[WORK TO BE COMPLETED] There is a line containing "Click the 04月08日 date label on time axis" in the records below. Repeat it and every line after it, exactly, through the final line, but no pictures.

━━━━━ DATA SHOWN ━━━━━

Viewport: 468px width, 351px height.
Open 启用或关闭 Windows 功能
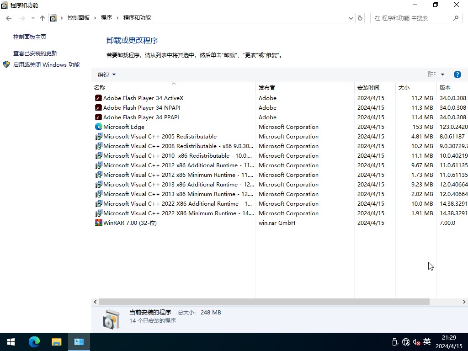click(46, 64)
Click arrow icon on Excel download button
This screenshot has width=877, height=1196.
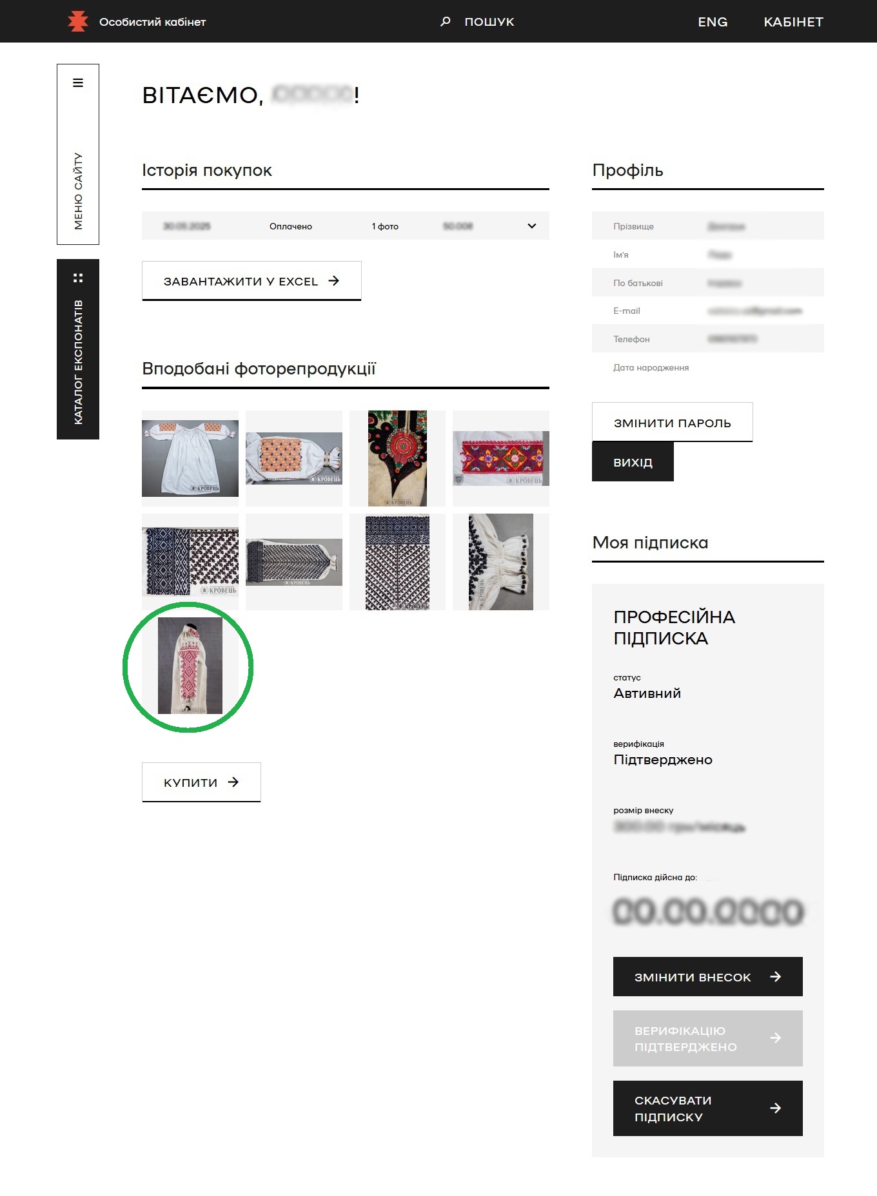click(333, 281)
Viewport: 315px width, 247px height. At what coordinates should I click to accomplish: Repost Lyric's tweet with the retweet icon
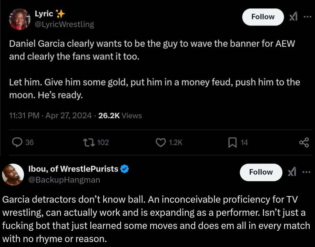pos(88,142)
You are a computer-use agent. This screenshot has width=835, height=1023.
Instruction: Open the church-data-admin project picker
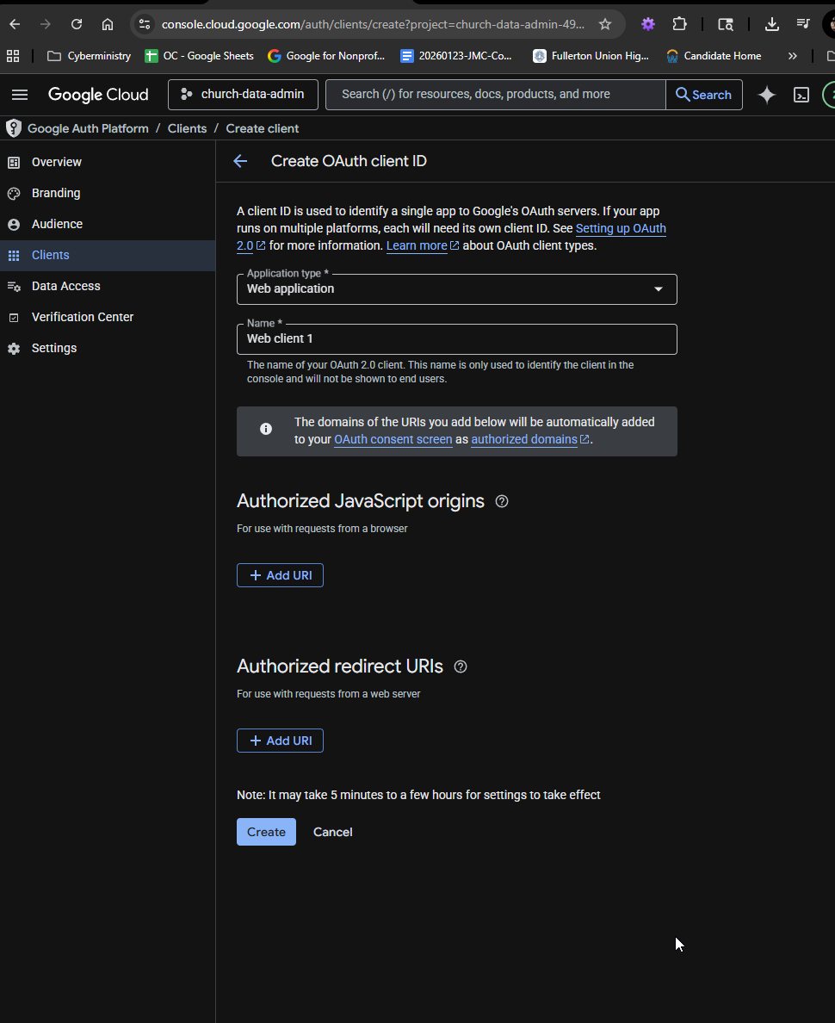coord(243,95)
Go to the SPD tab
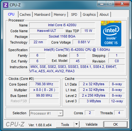 pyautogui.click(x=74, y=15)
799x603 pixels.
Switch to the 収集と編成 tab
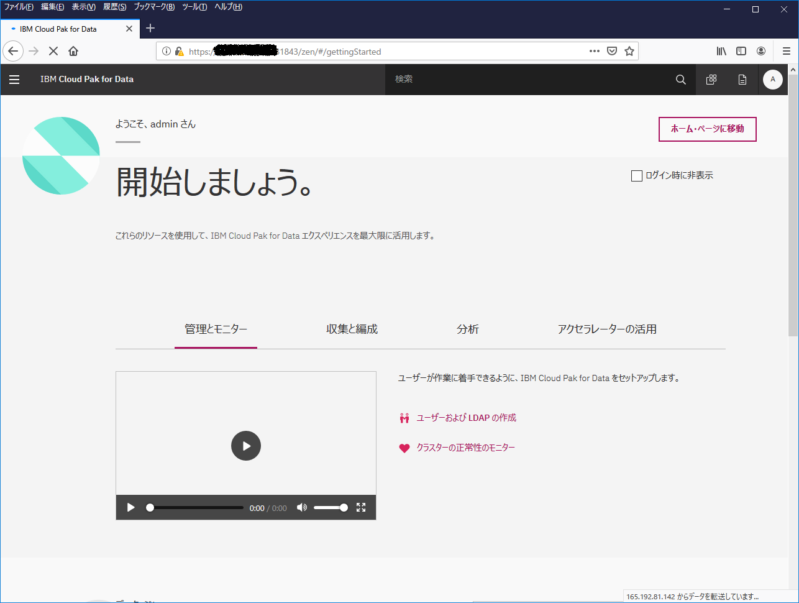click(x=352, y=329)
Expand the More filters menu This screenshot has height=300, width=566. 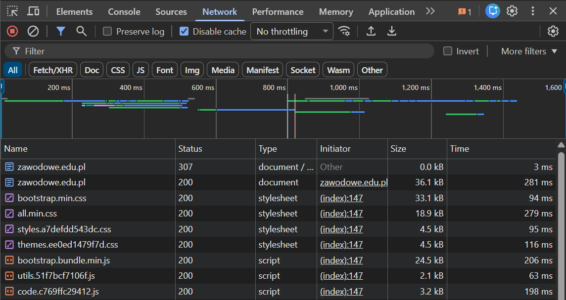coord(529,51)
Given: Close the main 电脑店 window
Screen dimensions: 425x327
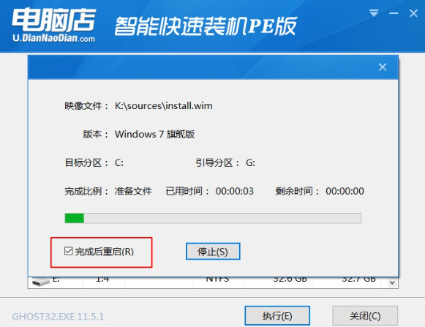Looking at the screenshot, I should (x=413, y=13).
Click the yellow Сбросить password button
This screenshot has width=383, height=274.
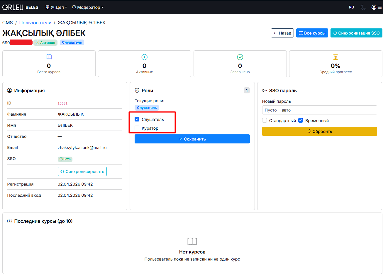point(319,131)
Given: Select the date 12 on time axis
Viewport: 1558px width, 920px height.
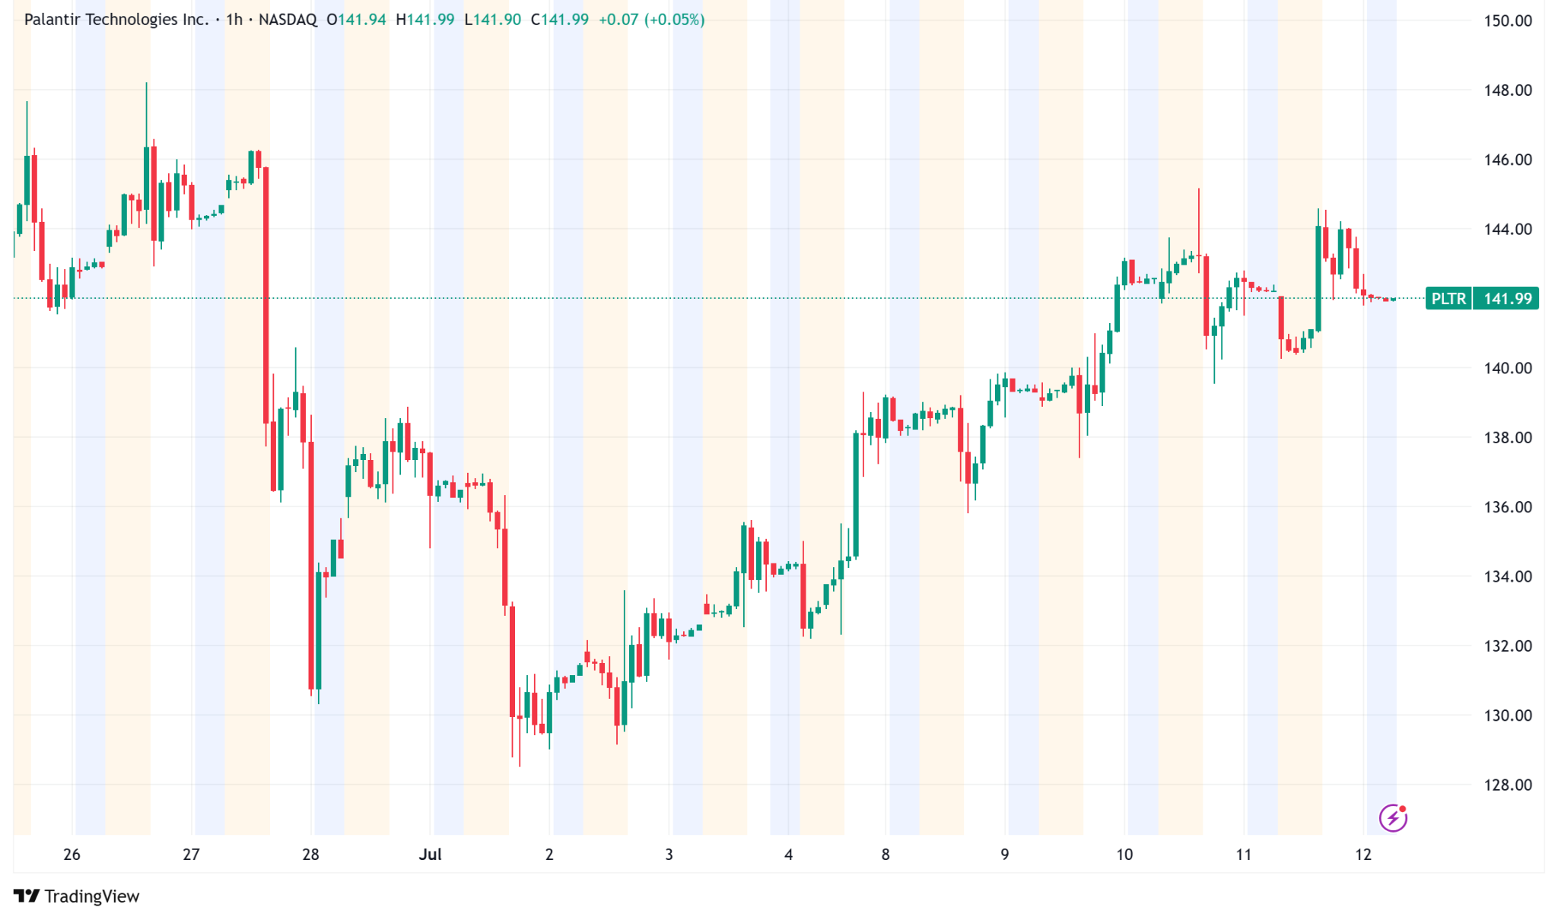Looking at the screenshot, I should (1362, 855).
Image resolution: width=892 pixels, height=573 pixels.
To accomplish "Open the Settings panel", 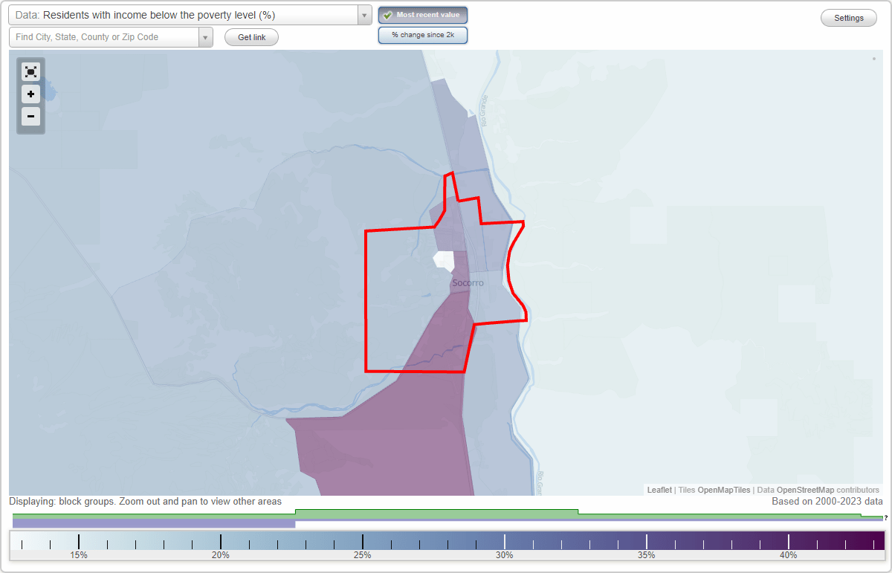I will [x=848, y=17].
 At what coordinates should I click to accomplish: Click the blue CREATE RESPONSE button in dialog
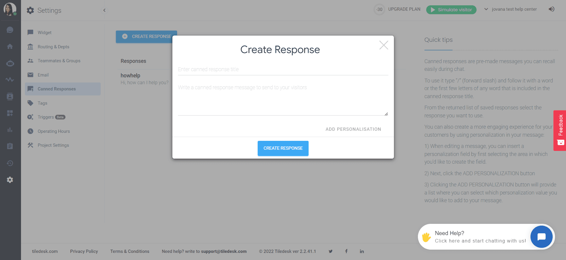click(x=283, y=148)
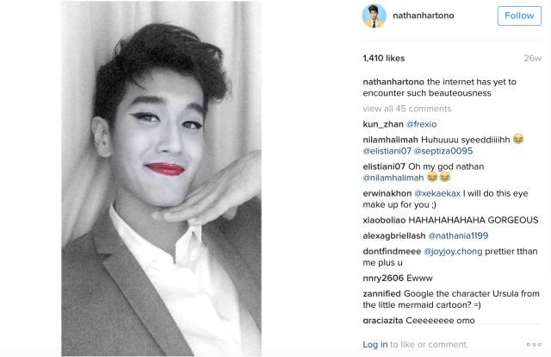Screen dimensions: 551x357
Task: Click the nathanhartono profile avatar
Action: 374,16
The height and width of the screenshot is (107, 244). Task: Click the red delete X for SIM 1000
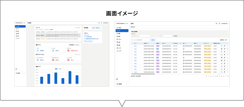(x=227, y=46)
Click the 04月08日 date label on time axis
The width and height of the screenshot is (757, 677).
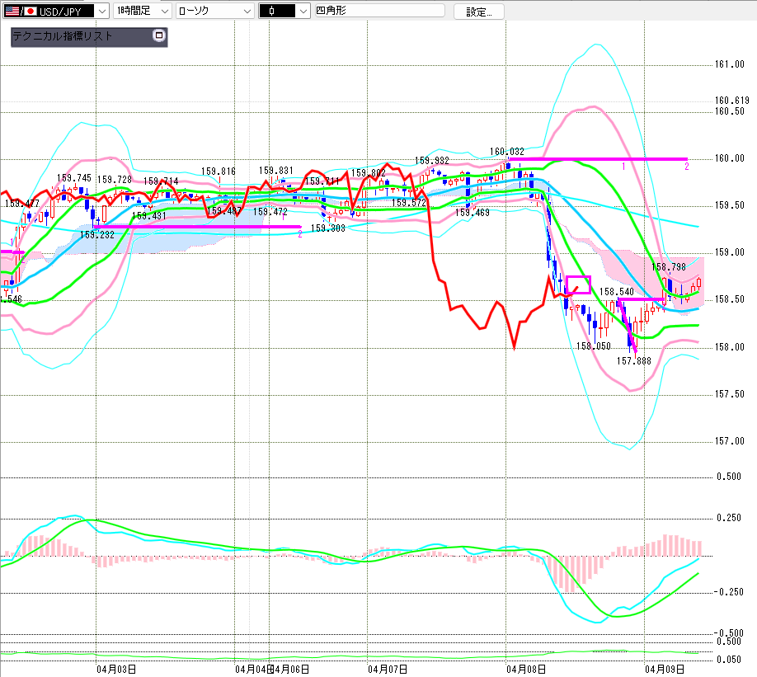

━━━━━

[RESPONSE AREA]
Click the 04月08日 date label on time axis
The width and height of the screenshot is (757, 677).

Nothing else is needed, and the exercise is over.